**The task**:
Below are several records. Retype exactly those lines running from the one with "Instruction: Click the Simular" through the one with "Click the Currency", end lines included, and no others.

**Exercise inputs**:
■ ■ ■ ■
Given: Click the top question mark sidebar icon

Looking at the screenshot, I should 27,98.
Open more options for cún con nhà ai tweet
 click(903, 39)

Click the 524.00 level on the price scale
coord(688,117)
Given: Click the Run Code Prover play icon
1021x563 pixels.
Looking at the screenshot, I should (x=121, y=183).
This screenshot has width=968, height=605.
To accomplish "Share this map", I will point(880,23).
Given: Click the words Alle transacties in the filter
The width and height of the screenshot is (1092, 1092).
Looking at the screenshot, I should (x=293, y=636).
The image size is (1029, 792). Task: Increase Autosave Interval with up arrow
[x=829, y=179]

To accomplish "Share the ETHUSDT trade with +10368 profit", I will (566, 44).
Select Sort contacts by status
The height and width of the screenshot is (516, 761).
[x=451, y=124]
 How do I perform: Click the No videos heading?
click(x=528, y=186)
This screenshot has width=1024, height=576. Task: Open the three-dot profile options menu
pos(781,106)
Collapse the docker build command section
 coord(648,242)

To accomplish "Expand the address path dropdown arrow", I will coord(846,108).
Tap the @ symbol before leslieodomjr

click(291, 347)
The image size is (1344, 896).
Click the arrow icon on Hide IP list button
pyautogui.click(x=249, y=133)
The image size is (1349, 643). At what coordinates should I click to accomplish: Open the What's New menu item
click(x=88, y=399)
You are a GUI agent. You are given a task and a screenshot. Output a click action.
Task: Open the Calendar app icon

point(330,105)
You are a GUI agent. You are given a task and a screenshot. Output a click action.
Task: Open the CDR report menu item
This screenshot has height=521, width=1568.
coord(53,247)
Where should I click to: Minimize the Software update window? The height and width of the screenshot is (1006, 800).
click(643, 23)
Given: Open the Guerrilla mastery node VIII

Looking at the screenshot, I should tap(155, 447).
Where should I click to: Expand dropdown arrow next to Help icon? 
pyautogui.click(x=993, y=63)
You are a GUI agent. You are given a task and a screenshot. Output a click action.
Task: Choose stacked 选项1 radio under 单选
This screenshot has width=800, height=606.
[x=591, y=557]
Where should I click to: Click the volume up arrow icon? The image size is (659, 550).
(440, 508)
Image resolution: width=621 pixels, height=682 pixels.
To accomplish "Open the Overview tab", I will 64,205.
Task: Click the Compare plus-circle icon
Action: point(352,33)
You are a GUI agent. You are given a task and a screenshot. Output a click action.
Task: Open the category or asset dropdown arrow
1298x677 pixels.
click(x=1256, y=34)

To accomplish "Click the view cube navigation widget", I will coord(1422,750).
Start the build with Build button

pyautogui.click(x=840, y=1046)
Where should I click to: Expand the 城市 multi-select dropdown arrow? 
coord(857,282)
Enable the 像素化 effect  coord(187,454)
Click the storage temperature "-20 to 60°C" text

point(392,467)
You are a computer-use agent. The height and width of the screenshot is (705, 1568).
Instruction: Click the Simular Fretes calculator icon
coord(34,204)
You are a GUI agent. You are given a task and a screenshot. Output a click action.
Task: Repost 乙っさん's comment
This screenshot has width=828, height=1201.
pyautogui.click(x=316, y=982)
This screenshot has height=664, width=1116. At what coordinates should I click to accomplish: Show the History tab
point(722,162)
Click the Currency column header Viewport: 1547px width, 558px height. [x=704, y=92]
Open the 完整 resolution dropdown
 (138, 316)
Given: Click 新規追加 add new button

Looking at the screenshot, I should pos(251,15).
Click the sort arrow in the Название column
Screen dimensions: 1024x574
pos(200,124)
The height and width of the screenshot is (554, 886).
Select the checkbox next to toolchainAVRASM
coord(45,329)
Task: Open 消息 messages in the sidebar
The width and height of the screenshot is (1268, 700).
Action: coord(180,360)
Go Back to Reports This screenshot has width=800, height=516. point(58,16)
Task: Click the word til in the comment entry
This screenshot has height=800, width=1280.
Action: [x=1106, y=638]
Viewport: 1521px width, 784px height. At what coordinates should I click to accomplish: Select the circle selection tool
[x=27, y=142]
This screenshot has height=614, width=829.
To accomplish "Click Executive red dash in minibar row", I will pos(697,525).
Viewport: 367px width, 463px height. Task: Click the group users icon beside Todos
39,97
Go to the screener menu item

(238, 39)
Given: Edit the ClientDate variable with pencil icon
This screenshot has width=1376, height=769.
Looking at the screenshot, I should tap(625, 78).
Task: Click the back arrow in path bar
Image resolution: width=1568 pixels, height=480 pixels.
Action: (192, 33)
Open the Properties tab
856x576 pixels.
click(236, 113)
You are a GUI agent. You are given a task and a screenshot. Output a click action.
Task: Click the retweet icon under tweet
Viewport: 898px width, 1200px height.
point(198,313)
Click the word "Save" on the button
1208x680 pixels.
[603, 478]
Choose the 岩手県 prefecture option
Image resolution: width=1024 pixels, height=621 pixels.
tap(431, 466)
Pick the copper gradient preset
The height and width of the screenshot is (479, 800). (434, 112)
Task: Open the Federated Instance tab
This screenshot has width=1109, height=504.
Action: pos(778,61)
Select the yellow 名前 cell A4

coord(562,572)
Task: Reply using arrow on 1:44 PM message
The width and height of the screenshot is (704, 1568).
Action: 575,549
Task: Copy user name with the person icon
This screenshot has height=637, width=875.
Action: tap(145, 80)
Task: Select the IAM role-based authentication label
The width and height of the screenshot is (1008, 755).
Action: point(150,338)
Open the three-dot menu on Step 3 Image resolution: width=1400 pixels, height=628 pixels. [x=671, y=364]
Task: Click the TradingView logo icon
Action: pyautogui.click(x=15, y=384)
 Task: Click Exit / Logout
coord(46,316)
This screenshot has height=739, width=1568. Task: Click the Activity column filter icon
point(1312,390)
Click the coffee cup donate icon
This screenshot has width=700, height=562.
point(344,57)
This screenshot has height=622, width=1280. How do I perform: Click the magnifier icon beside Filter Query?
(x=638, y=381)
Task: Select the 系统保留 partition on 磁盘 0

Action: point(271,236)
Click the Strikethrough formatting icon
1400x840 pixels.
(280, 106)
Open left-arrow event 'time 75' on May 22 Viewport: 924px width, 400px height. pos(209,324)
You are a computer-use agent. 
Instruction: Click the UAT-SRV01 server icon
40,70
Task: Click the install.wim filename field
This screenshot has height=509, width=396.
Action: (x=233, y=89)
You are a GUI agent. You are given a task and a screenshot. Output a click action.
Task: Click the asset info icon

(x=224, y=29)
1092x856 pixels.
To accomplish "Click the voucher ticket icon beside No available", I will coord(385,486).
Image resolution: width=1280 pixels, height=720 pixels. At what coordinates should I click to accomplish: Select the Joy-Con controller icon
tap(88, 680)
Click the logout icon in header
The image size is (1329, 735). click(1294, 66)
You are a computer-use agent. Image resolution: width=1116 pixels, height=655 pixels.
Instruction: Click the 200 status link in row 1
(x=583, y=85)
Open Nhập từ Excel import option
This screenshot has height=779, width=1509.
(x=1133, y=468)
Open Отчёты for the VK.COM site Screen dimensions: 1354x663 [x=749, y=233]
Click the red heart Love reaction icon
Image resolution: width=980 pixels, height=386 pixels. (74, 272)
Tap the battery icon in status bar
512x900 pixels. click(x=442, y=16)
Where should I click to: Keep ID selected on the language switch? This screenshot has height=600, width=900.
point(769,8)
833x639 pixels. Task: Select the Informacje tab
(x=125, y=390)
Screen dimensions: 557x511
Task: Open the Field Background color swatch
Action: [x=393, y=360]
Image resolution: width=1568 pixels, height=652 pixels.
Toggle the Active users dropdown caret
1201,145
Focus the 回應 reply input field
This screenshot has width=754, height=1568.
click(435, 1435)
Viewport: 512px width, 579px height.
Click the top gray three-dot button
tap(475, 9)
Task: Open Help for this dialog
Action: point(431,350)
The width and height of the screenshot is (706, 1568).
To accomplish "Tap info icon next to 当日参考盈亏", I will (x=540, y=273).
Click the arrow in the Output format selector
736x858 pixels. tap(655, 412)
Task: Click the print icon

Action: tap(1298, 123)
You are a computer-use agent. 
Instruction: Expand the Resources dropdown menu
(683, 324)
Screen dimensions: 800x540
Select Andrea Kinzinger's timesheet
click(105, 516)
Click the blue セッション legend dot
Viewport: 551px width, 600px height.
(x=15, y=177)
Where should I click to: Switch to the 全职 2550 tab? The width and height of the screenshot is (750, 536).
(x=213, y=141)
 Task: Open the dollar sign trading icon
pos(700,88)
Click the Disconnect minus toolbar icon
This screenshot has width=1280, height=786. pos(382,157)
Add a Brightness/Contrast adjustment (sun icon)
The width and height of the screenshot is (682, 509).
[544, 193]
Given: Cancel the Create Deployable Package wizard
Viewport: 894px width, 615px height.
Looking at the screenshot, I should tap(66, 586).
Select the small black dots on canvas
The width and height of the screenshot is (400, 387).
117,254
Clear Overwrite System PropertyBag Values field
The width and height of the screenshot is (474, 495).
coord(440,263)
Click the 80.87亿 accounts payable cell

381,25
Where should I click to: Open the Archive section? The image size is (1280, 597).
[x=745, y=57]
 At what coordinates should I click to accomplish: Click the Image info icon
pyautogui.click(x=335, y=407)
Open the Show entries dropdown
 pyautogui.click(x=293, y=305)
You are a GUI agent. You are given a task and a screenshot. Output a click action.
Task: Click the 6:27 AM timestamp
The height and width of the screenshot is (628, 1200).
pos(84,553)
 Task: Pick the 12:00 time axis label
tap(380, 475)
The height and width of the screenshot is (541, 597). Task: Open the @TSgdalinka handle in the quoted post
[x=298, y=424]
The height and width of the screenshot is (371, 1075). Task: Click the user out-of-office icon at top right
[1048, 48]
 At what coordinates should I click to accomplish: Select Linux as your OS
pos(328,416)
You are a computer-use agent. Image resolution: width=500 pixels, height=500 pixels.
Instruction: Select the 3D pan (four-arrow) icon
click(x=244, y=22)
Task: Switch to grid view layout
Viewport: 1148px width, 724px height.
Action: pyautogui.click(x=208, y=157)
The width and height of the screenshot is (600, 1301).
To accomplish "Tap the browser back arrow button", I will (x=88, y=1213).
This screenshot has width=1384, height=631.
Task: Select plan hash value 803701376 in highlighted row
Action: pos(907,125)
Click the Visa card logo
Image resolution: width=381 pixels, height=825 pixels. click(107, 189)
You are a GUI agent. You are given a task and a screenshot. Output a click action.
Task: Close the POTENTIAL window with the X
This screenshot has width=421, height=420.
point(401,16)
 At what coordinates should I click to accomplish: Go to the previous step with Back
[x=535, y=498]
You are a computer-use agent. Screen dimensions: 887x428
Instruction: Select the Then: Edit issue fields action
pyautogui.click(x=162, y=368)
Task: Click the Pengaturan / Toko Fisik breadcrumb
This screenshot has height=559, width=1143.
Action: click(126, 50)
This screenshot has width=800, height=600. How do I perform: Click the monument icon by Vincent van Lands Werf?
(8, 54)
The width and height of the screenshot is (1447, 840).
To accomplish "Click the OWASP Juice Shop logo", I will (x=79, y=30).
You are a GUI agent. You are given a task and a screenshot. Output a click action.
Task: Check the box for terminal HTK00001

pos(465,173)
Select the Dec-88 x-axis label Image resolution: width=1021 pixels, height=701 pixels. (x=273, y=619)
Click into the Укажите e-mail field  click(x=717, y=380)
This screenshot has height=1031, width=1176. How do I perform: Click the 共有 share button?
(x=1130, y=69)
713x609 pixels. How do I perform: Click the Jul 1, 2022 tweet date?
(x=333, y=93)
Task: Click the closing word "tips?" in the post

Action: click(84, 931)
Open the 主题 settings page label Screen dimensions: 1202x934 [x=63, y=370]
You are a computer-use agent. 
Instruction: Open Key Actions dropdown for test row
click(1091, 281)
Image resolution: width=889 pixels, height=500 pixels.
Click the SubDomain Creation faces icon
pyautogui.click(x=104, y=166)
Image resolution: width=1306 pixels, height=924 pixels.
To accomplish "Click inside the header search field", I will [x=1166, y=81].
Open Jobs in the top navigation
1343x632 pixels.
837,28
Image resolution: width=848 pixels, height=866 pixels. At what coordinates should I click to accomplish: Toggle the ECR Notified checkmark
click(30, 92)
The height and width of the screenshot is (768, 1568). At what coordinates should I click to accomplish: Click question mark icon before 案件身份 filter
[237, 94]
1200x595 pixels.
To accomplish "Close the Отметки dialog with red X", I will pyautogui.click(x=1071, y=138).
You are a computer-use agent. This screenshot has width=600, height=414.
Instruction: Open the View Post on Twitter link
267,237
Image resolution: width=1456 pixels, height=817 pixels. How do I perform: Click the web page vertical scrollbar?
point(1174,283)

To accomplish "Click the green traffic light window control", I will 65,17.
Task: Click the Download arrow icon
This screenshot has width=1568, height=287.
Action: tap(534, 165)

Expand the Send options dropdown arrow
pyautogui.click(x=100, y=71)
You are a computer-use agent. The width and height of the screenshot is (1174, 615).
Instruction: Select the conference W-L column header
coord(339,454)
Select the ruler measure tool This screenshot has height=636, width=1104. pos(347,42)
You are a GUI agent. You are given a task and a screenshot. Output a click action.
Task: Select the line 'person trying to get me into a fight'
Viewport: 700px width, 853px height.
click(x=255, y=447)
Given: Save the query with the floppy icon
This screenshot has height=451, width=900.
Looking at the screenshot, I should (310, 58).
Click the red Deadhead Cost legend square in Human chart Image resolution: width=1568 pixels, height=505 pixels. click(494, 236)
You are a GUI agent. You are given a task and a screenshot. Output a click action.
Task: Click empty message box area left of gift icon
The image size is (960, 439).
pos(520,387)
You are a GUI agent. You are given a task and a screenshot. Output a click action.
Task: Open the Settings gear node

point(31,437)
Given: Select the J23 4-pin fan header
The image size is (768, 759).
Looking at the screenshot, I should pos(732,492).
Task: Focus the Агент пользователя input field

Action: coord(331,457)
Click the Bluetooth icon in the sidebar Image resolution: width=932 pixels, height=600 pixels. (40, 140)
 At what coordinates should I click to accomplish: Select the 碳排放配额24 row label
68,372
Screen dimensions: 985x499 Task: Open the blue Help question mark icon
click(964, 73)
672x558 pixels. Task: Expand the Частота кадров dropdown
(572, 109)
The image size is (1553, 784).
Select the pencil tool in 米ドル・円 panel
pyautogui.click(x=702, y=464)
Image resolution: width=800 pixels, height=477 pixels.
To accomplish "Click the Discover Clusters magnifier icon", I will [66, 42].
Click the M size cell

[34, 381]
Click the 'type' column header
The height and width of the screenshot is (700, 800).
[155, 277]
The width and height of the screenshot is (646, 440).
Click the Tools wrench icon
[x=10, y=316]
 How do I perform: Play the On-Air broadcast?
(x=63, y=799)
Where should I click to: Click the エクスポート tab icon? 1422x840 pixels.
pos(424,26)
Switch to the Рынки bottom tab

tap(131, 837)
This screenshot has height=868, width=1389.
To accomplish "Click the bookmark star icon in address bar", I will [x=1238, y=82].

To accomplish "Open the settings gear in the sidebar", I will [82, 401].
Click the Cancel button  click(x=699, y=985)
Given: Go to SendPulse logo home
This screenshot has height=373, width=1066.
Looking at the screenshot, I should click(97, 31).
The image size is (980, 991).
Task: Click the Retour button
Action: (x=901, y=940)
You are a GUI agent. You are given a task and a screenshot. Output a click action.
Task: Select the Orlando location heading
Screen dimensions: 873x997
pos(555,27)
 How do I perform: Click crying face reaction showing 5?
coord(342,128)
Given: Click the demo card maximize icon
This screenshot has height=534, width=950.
■ ■ ■ ■
**Expected answer**:
Instruction: Click the Simular Fretes calculator icon
coord(34,204)
You are a GUI agent. You are given a task and a screenshot. Output a click action.
Task: Repost 乙っさん's comment
This screenshot has width=828, height=1201.
pyautogui.click(x=316, y=982)
This screenshot has height=664, width=1116. At what coordinates should I click to accomplish: Show the History tab
point(722,162)
Click the Currency column header Viewport: 1547px width, 558px height. [x=704, y=92]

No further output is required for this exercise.